▶ [Your instructions]:
Type the listing below out again exactly. No images.

• • • • •

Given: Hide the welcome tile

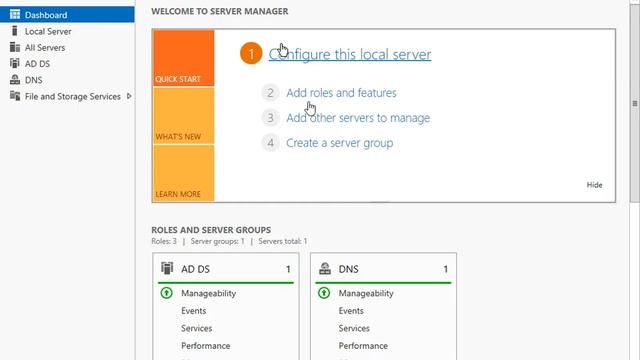Looking at the screenshot, I should click(x=594, y=185).
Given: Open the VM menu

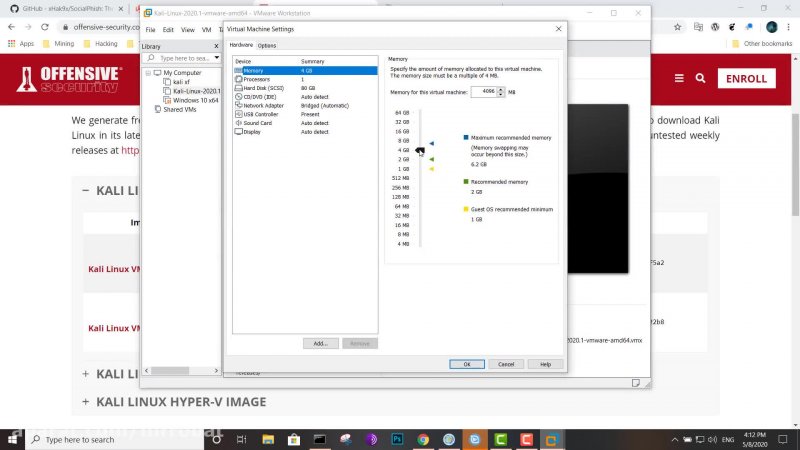Looking at the screenshot, I should [x=207, y=30].
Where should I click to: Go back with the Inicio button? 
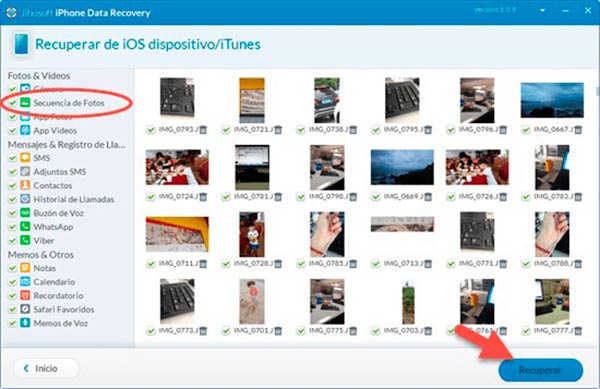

• • • • •

▶ [Result of this task]:
Given: Hide the welcome tile

Looking at the screenshot, I should click(x=594, y=185).
Given: Open the VM menu

Looking at the screenshot, I should [x=207, y=30].
Where should I click to: Go back with the Inicio button? 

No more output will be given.